No matter what size track he's doing laps on.
The Swedish forward spun his wheels at Downtown Community Arena on Tuesday, instantly getting a sense of the variance between rink sizes in Europe and those used in the National Hockey League.
"I feel the difference but it wasn't that big of a difference as I thought," Nygard said. "But of course, you felt it. It's much thinner."
European-sized ice is 15-feet wider than the NHL's, leaving less room and time to work with for players competing in Canada and the United States. As a result, European players making the jump - like Nygard and Gaëtan Haas - hope their games can transfer with them.
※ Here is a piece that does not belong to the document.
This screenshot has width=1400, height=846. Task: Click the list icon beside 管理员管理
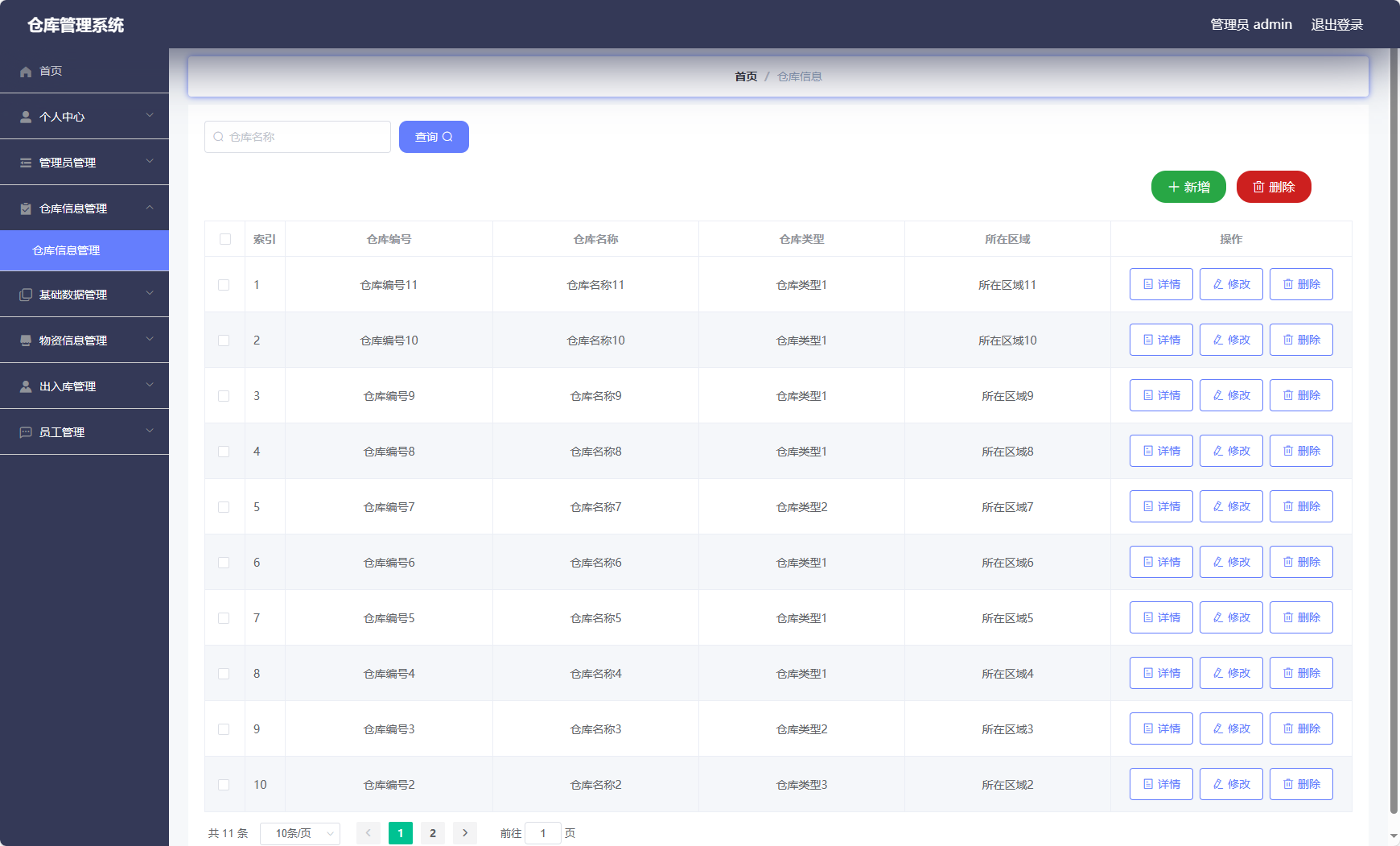[26, 163]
"There's a lot of speed out there," continued Nygard, who scored 21 goals and 35 points with Farjestad BK of the Swedish Hockey League in 2018-19.
"My biggest asset is my speed. I hope I can bring it here. Hopefully I can create a lot of chances and probably score some goals, too. That's what I'm good at."
Before making the move to Edmonton, Nygard spent his off-season in Karlstad training with a group of Swedish NHLers including Oscar Klefbom, Jonas Brodin, Marcus Johansson and Joel Eriksson Ek.
"That was a good experience practicing with them this summer," Nygard said.
Klefbom - Nygard's former teammate in Farjestad - admitted he was curious to see how the 26-year-old speed demon would look on smaller ice. The Oilers blueliner was forced to adjust when he made the move to North America for the 2013-14 season.
"He's going to be very fun to see and I'm interested to see how he handles the smaller ice, the speed, and the competition part of it because it's very different," Klefbom said of Nygard.
"I just remember when I came over and I played at that time in Edmonton and Oklahoma City. It's a big adjustment, but it's going to be very interesting to see how he handles that because I think he's one of those players we really need on the team right now.
"He brings a lot of speed and he's crazy explosive."
Nygard sought advice from Europeans who have made the transition to North America to help ease the move. He understands that it doesn't always pan out for some players but remains optimistic regardless.
"Some guys it works for and some guys it doesn't," Nygard said.
"I'm going to give it a shot. I had a good summer behind me and I'm just going to do my best here and hopefully make the team."